Exercise aim:
Copy the rows from the line containing "Task: Open 直播回放 in the sidebar" down to the line containing "(x=391, y=362)", both included, and set them down exactly. Do not include the pictures in your answer.

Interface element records
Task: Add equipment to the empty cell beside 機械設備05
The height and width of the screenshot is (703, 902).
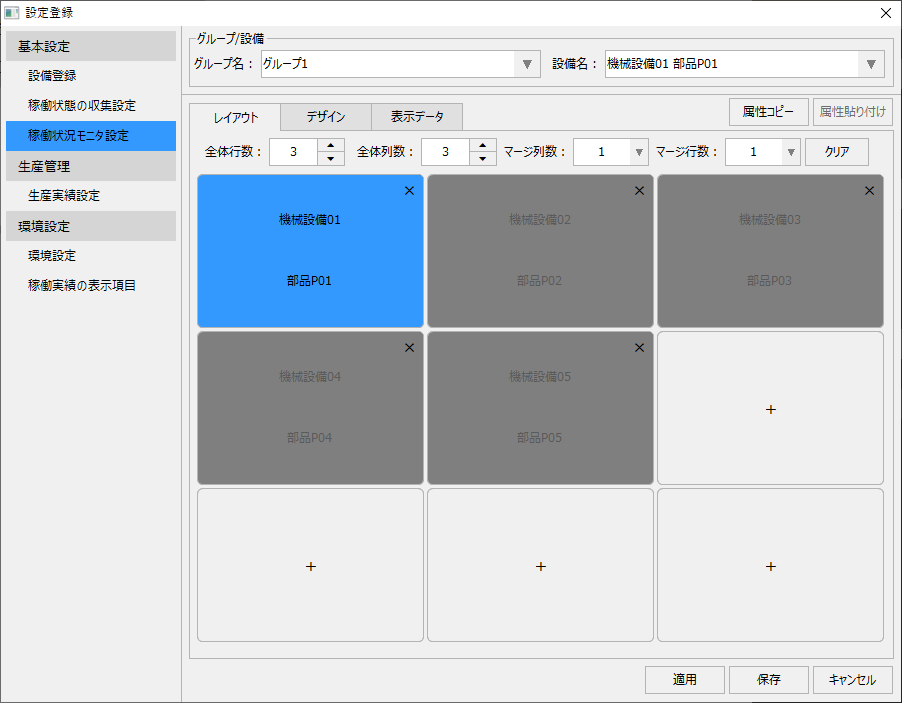Action: (x=770, y=408)
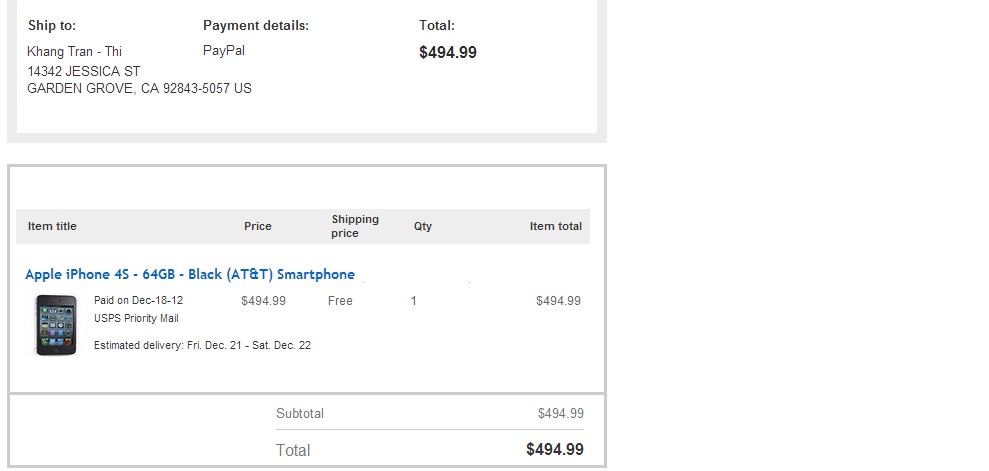Click the Ship to heading
989x471 pixels.
[52, 26]
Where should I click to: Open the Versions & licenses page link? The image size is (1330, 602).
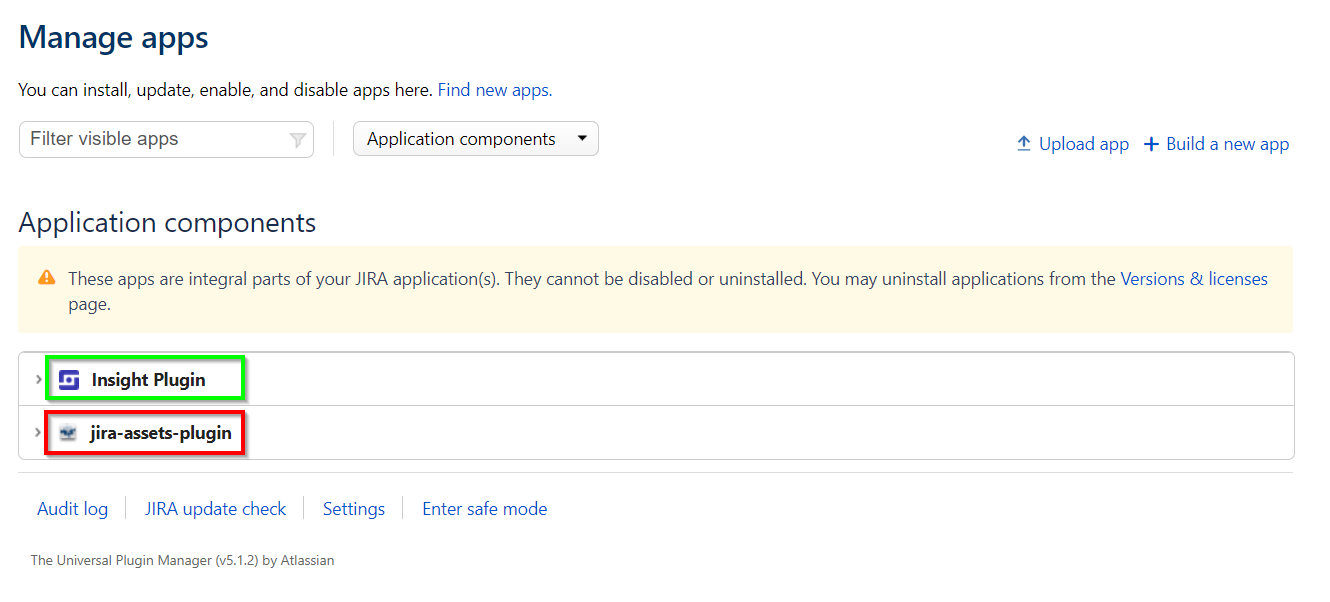click(1193, 279)
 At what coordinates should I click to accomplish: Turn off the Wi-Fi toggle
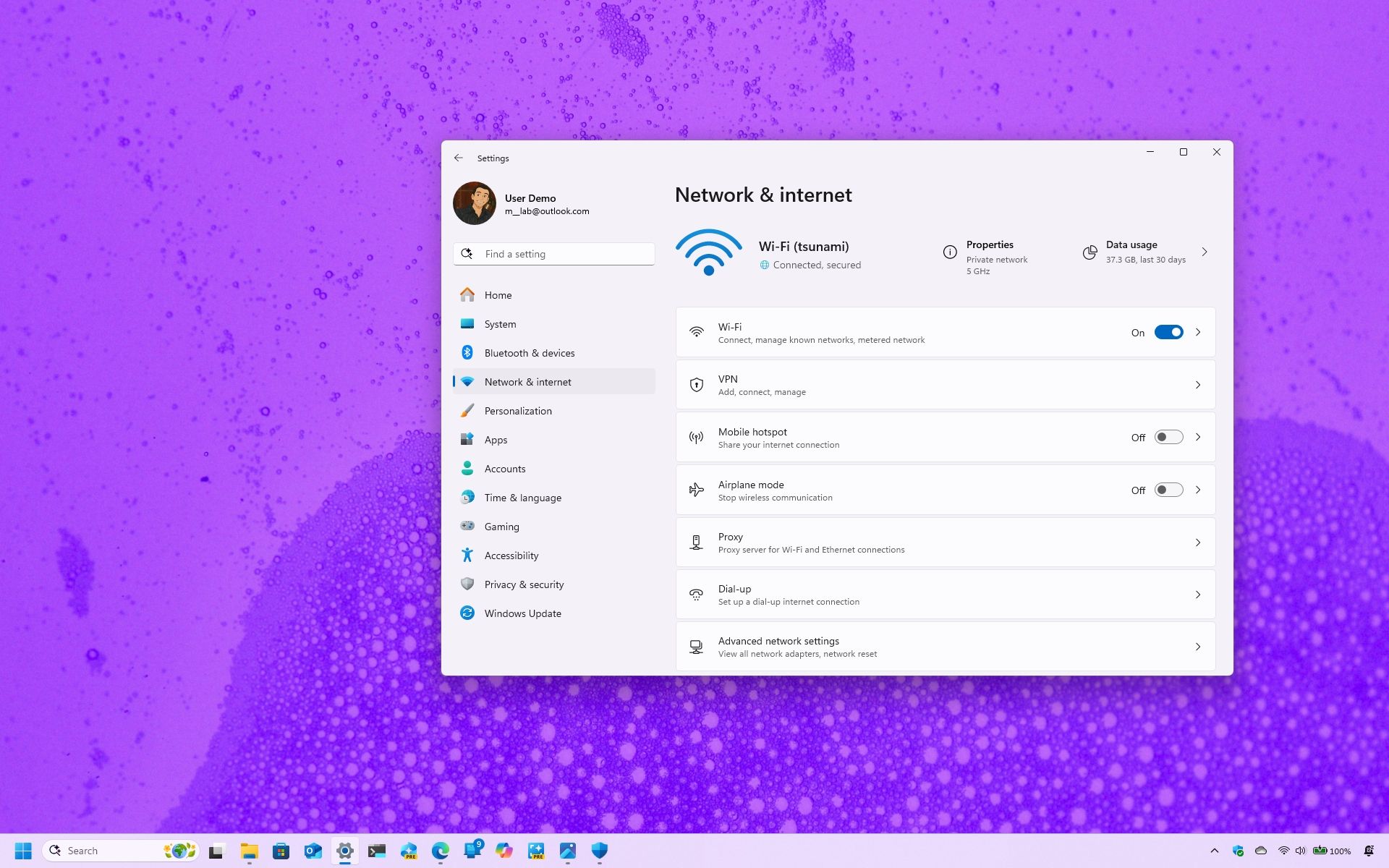point(1169,332)
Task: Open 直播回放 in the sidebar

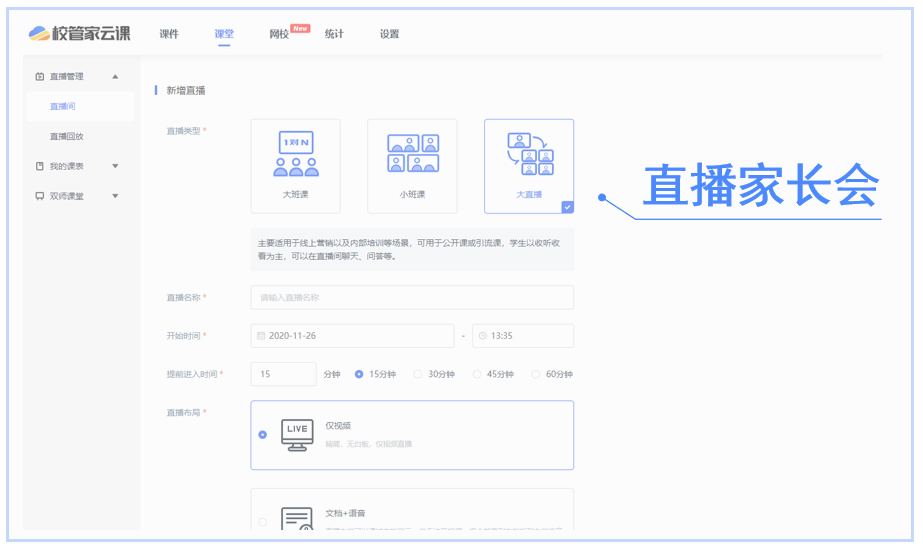Action: 66,136
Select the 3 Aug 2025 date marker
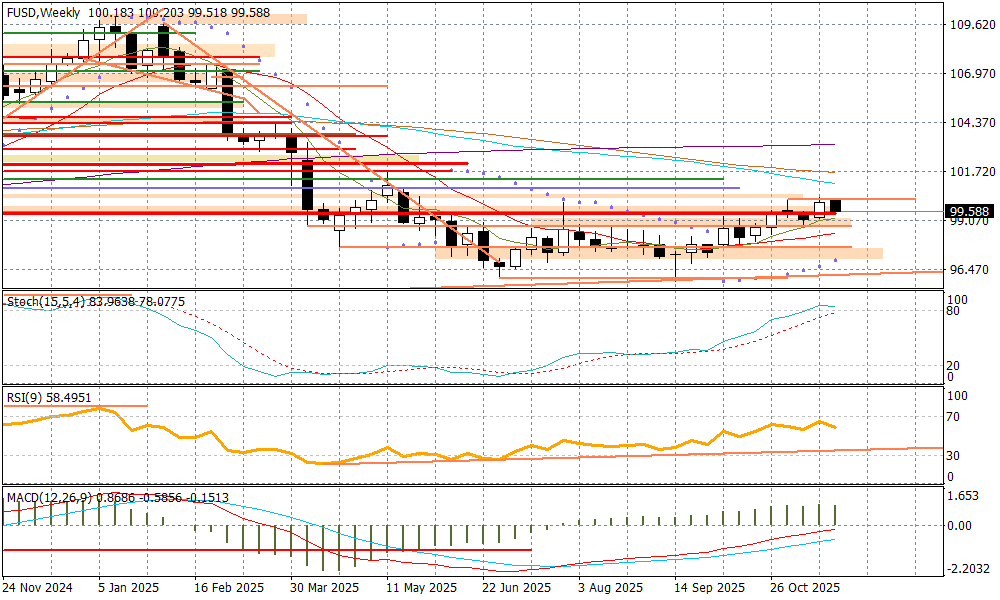Image resolution: width=1000 pixels, height=600 pixels. click(x=613, y=587)
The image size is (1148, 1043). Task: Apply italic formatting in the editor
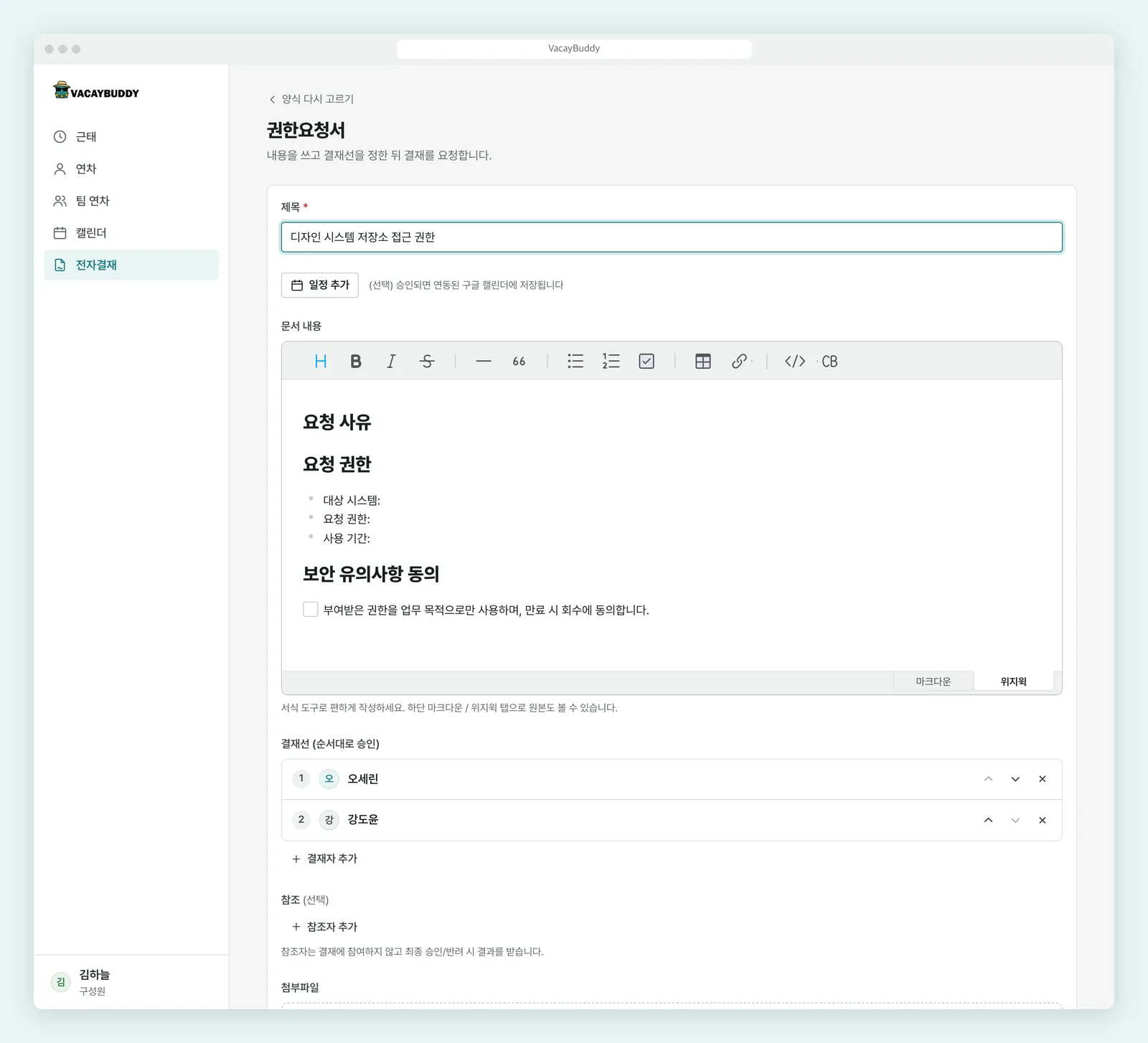(x=391, y=362)
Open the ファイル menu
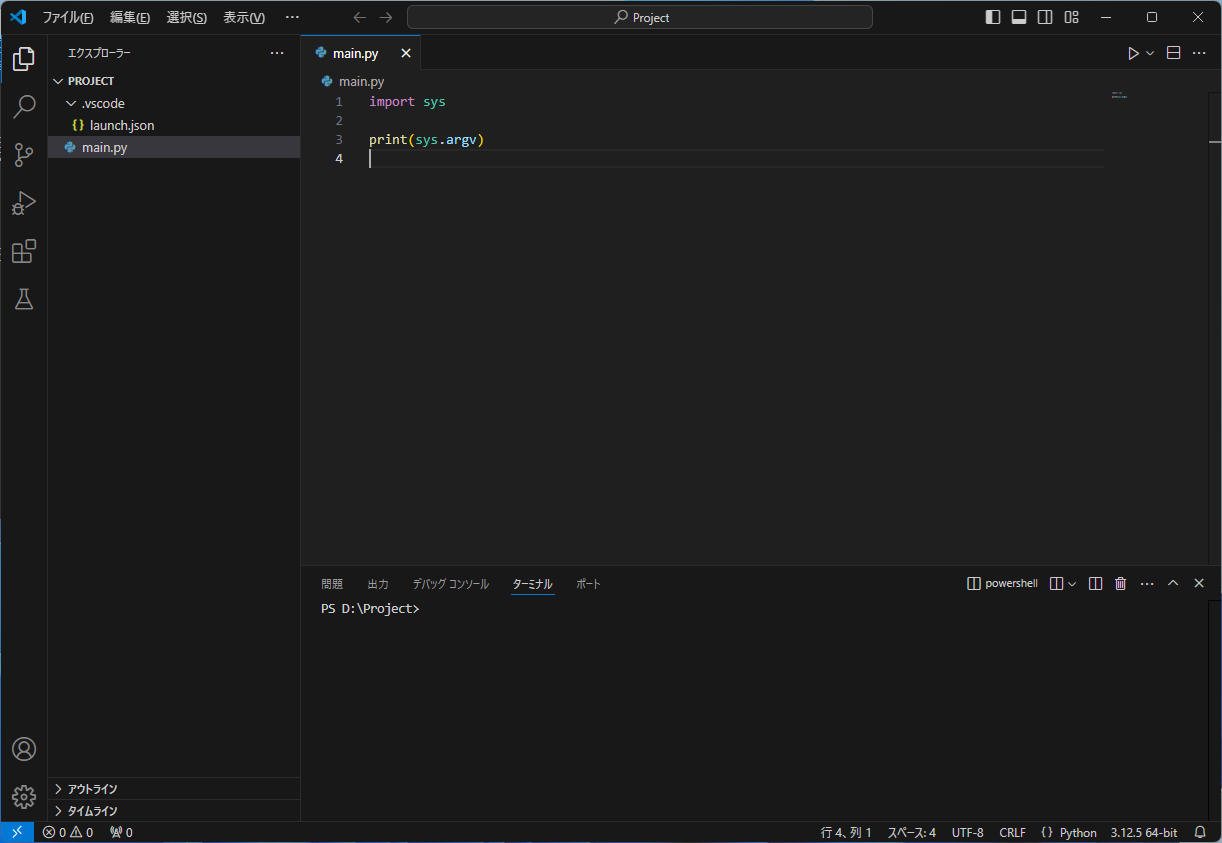The width and height of the screenshot is (1222, 843). point(66,17)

Exercise response:
Task: Open 直播回放 in the sidebar

Action: 66,136
Select the 3 Aug 2025 date marker
Image resolution: width=1000 pixels, height=600 pixels. click(x=613, y=587)
The image size is (1148, 1043). Task: Apply italic formatting in the editor
(x=391, y=362)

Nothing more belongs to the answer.